I'm trying to utilize the API to scan my directories for .XLS files and read them. I've attempted this in two ways:
using '/search'
url = "https://api.dropboxapi.com/2/files/search"
data = {
"path": "/",
"query": ".XLS",
"start": 0,
"max_results": 1000,
"mode": {".tag":"filename"}
}
response = requests.post(url, headers=headers, data=json.dumps(data))
matches, more, start = response.json().values()
paths = [x['metadata']['path_display'] for x in matches]
while response.json()['more']:
data["start"] = start
response = requests.post(url, headers=headers, data=json.dumps(data))
matches, more, start = response.json().values()
paths.extend([x['metadata']['path_display'] for x in matches])
else:
return set(filter(lambda x: '.XLS' in x, paths))
and using '/list_folder' and '/list_folder/continue'
data = {"path": "/", "recursive": True}
url = "https://api.dropboxapi.com/2/files/list_folder"
response = requests.post(url, headers=headers, data=json.dumps(data))
entries, cursor, has_more = response.json().values()
paths = [x['path_display'] for x in filter(lambda x: '.XLS' in x['path_display'], entries)]
data = {
"cursor": cursor,
}
while has_more:
response = requests.post(url+'/continue', headers=headers, data=json.dumps(data))
print(path, len(paths))
entries, data['cursor'], has_more = response.json().values()
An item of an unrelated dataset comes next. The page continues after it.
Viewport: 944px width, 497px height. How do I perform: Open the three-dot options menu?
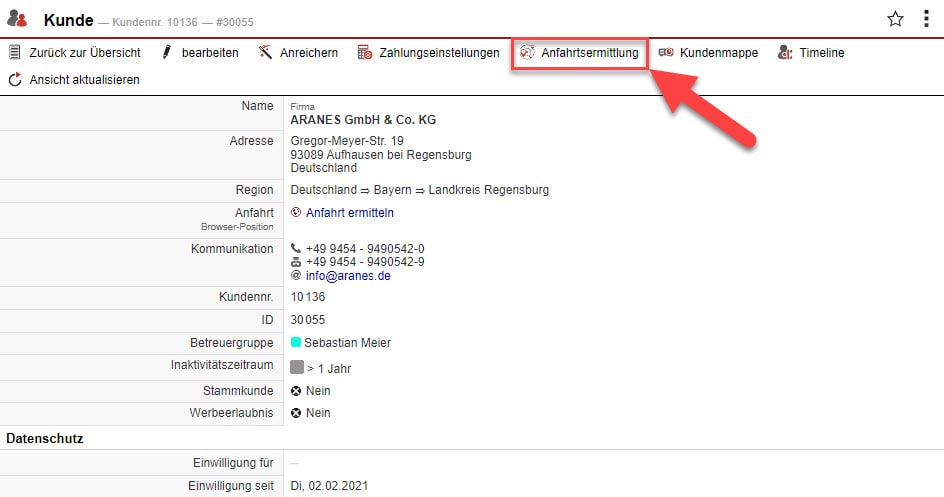(926, 19)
paths.extend([x['path_display'] for x in filter(lambda x: '.XLS' in x['path_display'], entries)])
else:
return set(paths)For some reason that I can't discern based on diffs of the results, the search option is not exhaustive. The majority of the files it's missing are "recent" files in that they were inserted into the directory (or a subfolder) within the last six months, but that doesn't hold for all of the files and doesn't seem to be a known issue with the API. I can much more easily parallelize '/search' and would prefer to use it, but I need to know that it is exhaustive.